Sanctus Real singles chronology
| "Don't Give Up" (2007) | "We Need Each Other" (2007) | "Whatever You're Doing (Something Heavenly)" (2008) |

= We Need Each Other (song) =

"We Need Each Other" is a song by Christian rock band Sanctus Real, from their fourth album We Need Each Other. The song was released on November 13, 2007, and reached number 1 on R&R's Christian CHR chart in January 2008. It was the 8th most played song of 2008 on Christian CHR radio.

==Music and lyrics==
The song has a pop-based sound, and has been described as keeping an "energetic pace" for the album. According to lead vocalist Matt Hammit, "This is a song about communication.

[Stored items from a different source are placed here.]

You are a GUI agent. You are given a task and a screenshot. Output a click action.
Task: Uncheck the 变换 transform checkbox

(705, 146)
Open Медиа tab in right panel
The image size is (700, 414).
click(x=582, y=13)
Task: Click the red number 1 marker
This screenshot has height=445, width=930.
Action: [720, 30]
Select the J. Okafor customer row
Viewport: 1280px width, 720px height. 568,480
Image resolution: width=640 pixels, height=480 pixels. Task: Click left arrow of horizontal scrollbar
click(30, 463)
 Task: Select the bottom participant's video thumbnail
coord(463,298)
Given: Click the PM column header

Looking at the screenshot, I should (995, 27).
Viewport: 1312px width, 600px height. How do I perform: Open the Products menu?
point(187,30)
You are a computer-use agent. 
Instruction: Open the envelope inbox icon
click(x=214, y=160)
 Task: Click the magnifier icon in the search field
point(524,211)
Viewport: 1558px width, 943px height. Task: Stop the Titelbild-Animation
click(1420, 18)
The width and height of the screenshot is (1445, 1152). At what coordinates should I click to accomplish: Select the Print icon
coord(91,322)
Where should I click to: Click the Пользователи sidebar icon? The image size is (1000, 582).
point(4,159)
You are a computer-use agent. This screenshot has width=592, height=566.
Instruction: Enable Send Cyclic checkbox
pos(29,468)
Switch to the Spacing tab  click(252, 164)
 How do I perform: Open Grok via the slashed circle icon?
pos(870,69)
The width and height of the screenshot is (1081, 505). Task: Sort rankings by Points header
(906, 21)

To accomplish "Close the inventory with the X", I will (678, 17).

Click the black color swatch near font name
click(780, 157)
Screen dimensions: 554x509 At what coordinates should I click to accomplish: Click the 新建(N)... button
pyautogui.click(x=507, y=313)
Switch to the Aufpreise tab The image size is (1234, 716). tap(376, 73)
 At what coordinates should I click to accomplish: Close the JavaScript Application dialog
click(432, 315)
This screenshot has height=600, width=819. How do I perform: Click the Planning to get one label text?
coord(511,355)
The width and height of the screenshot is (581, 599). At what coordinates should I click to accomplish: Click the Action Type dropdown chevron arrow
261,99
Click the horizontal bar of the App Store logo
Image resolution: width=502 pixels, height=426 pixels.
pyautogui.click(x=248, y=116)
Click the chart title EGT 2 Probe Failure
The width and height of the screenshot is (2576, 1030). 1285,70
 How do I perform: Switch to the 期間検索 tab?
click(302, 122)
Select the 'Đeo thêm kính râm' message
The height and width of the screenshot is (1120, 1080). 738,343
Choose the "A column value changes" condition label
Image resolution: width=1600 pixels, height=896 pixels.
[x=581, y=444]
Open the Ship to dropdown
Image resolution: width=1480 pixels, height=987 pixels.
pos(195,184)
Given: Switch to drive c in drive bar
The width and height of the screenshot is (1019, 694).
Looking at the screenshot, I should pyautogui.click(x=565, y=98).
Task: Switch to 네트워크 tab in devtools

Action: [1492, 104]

I wrote it when I made a personal commitment to communicate honestly (out of love) with the people I hold dear. Unresolved conflict wears on my soul ... I don't want to end up alone because I wasn't willing to take the time and energy to tell someone how I felt."

==Release and reception==
On November 13, 2007, "We Need Each Other" was released as the lead single from the band's album of the same name, We Need Each Other. It began to climb R&R's Christian CHR chart, and reached number 1 in January 2008.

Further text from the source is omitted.